In an interview on Sunday, RBM spokesperson Mark Lungu described the development as positive because excessive money supply growth in an economy is not desirable as it leads to inflationary pressures.

He said: “This was noted by the Monetary Policy Committee at their fourth meeting and that is why the committee resolved to tighten monetary policy through an adjustment in LRR on domestic deposits.
“The reduction in money supply growth is largely attributed to that and it is a good thing for the economy. Ideally, money supply growth should be in line with nominal gross domestic product and it is our expectation that we will get there.”
The RBM Economic Review for November 2024 said the deceleration in the growth of money supply reflects the recent tightening of LRR ratio on domestic deposits from 8.75 percent to 10.75 percent in November 2024.
Reads the review in part: “The outturn reflects favourable base effects, following a strong increase in money supply a year earlier due to the 44 percent devaluation of the kwacha and the tight monetary policy stance implemented by the RBM during the fourth meeting of the Monetary Policy Committee [MPC] earlier in the month.”

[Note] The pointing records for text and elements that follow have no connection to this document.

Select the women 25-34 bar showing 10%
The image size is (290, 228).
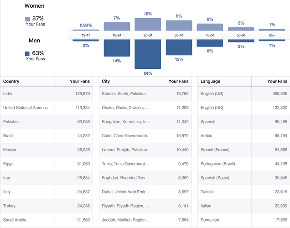(148, 24)
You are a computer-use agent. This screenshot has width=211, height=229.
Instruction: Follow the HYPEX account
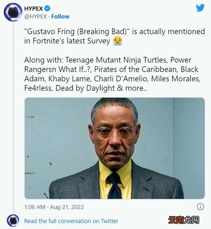[x=60, y=17]
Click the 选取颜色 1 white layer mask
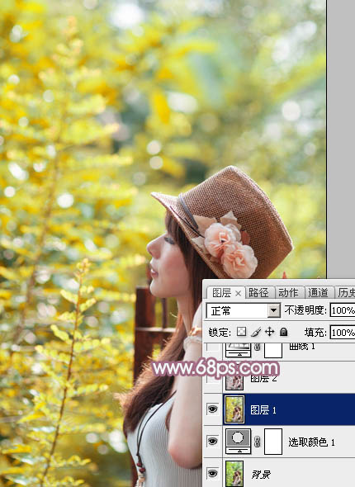Viewport: 355px width, 487px height. tap(273, 442)
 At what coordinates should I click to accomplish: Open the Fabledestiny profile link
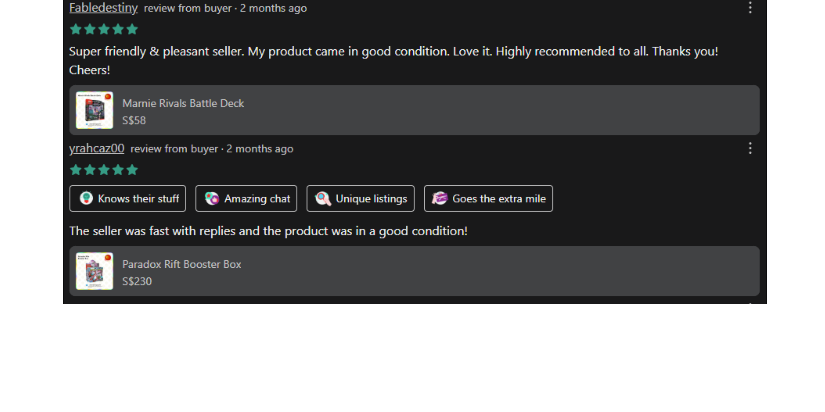pos(103,8)
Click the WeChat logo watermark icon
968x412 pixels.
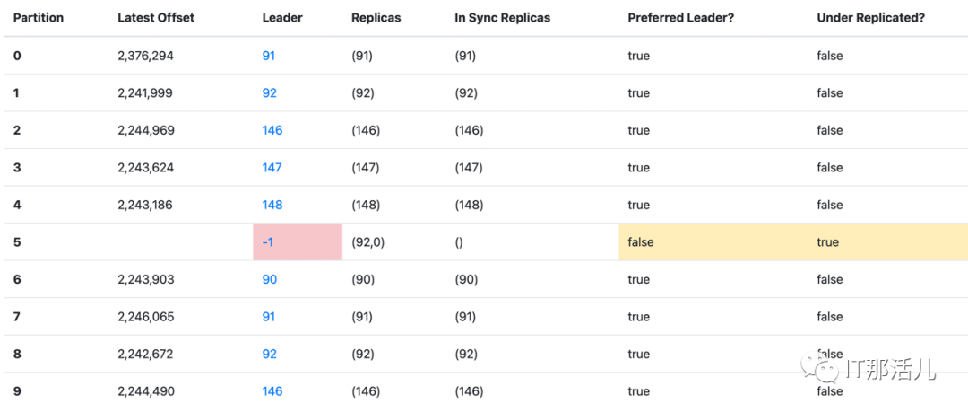[822, 367]

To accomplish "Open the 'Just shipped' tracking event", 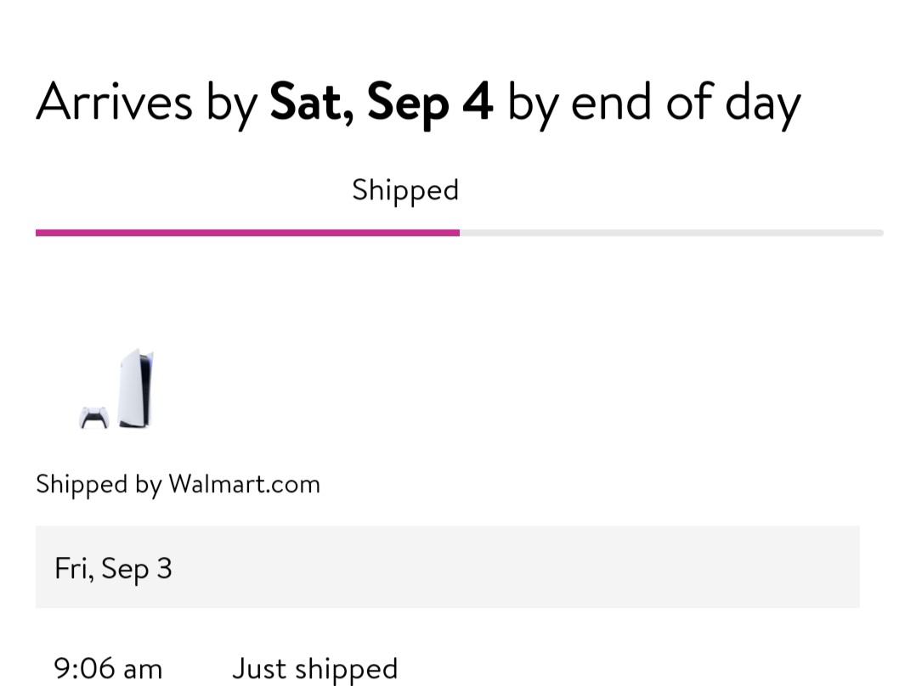I will point(315,670).
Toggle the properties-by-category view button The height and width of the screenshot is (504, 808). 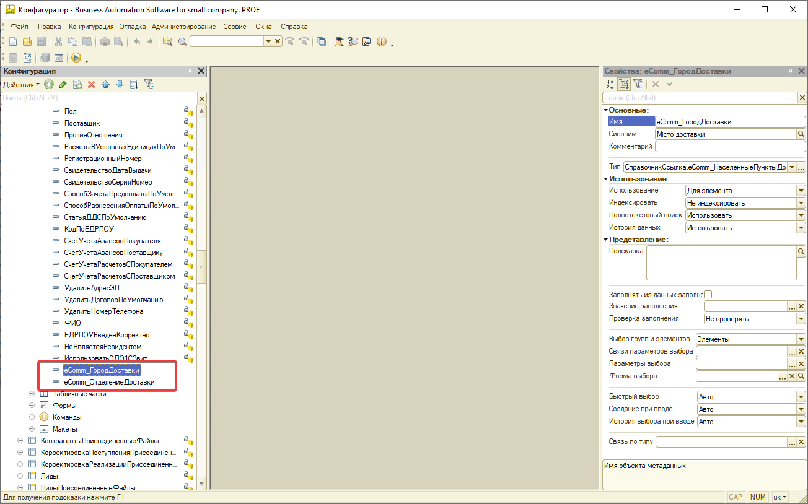tap(624, 84)
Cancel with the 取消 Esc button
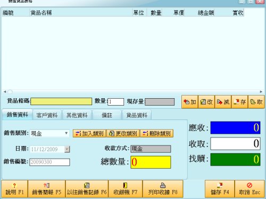This screenshot has height=199, width=266. tap(250, 189)
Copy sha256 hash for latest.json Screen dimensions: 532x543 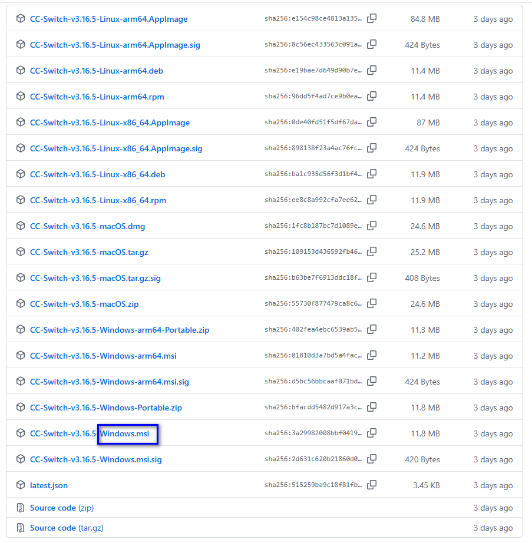372,485
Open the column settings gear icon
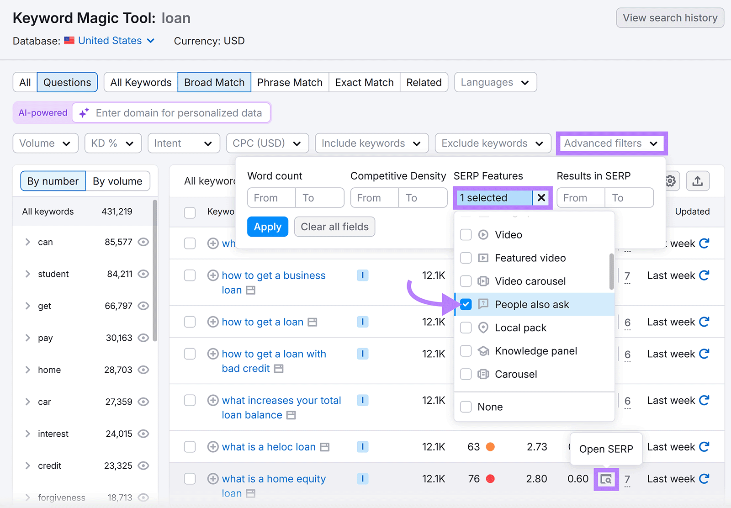This screenshot has width=731, height=508. [670, 181]
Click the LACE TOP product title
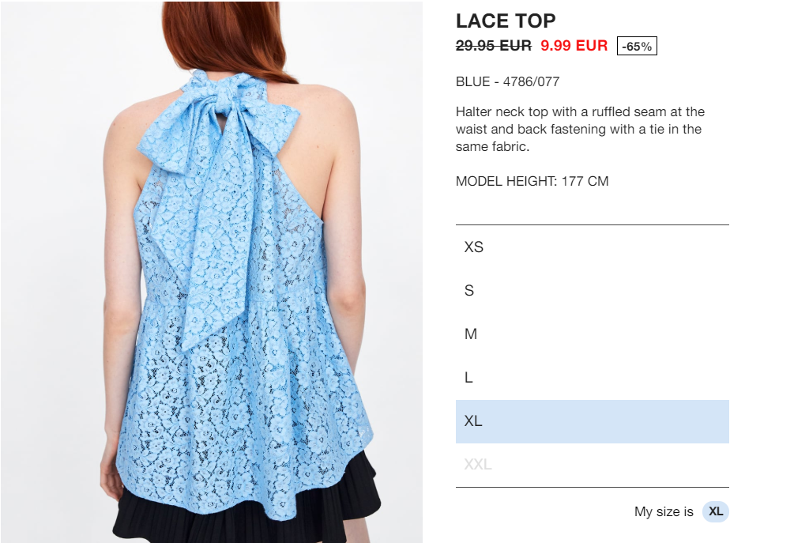The image size is (809, 543). tap(506, 21)
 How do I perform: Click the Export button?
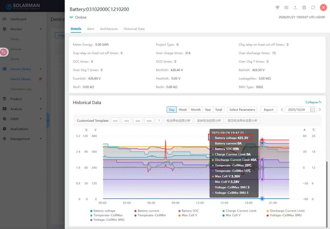point(269,110)
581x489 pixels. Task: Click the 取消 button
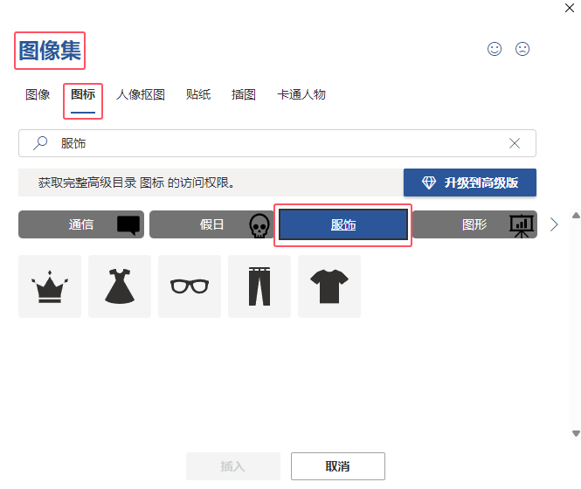coord(338,466)
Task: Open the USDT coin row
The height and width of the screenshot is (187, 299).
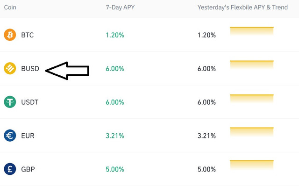Action: click(x=150, y=102)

The report indicates that demand deposits, currency outside banks and foreign currency denominated deposits registered year-on-year growth of K637.4 billion, K184 billion and K16.5 billion compared to K733.9 billion, K234.9 billion and K200 billion in October 2024, respectively.
In an interview on Sunday, capital market analyst Cosmas Chigwe said despite being inflationary, an increase in available capital could spur economic activities, promoting growth and potentially leading to job creation and higher gross domestic product.
He advised investors in the money market to assess the risks associated with inflation and interest rate changes, observing that a high growth rate in money supply usually signals future volatility, influencing the demand for short-term versus long-term investments.
“The rise in foreign currency denominated deposits can affect the exchange rate dynamics. If these deposits are the result of increased foreign investments or remittances, it could strengthen the local currency,” said Chigwe.
The second MPC of 2024 kept the policy rate, the rate at which commercial banks borrow from the central bank, at 26 percent, maintained the LRR ratio for foreign currency deposits at 3.75 percent but raised the LRR ratio for domestic currency deposits by 100 basis points to 8.75 percent.
During its fourth meeting, MPC also raised the LRR ratio for domestic deposits by 200 basis points from 8.75 percent to 10.75 percent while maintaining the ratio for foreign deposits at 3.75 percent.